◆ Source document ◆
..........

If we scan UDP ports in order to bind UDP ports, we skip detection of
the UDP ports we already bound ourselves, to avoid looping back our
own ports. Same with scanning and binding TCP ports.
But if we scan for TCP ports in order to bind UDP ports, we need to
skip bound TCP ports too, otherwise, as David pointed out:
- we find a bound TCP port on side A, and bind the corresponding TCP
and UDP ports on side B
- at the next periodic scan, we find that UDP port bound on side B,
and we bind the corresponding UDP port on side A
- at this point, we unbind that UDP port on side B: we would
otherwise loop back our own port.

..........

◆ Source material ◆

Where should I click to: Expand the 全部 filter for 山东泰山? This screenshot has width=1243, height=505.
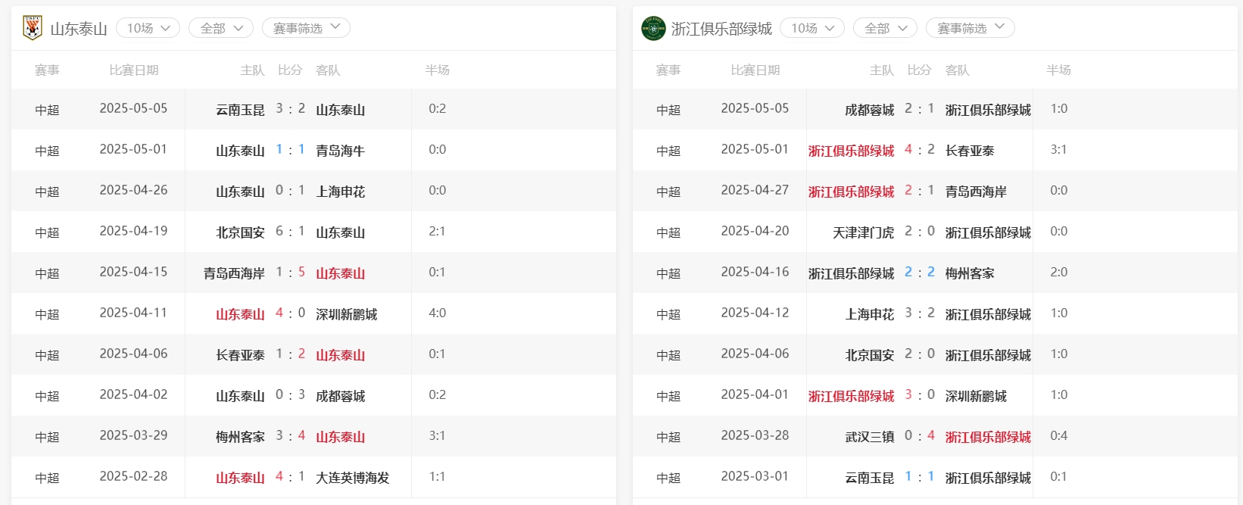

..........

◆ Requests ◆
1. The text on port scanning gives a dashed list after "as David pointed out". Write out each step of that list.
2. Continue the text about scanning and binding TCP and UDP ports, starting after its last sentence.

◆ Final results ◆
1.
- We find a bound TCP port on side A, and bind the corresponding TCP and UDP ports on side B.
- At the next periodic scan, we find that UDP port bound on side B, and we bind the corresponding UDP port on side A.
- At this point, we unbind that UDP port on side B, because we would otherwise loop back our own port.

2.
To fix this, we need to avoid binding UDP ports that we already
bound, on the other side, as a consequence of finding a corresponding
bound TCP port.
Reproducing this issue is straightforward:
./pasta -- iperf3 -s
# Wait one second, then from another terminal:
iperf3 -c ::1 -u
Reported-by: Akihiro Suda <akihiro.suda.cz@hco.ntt.co.jp>
Analysed-by: David Gibson <david@gibson.dropbear.id.au>
Fixes: 457ff122e33c ("udp,pasta: Periodically scan for ports to automatically forward")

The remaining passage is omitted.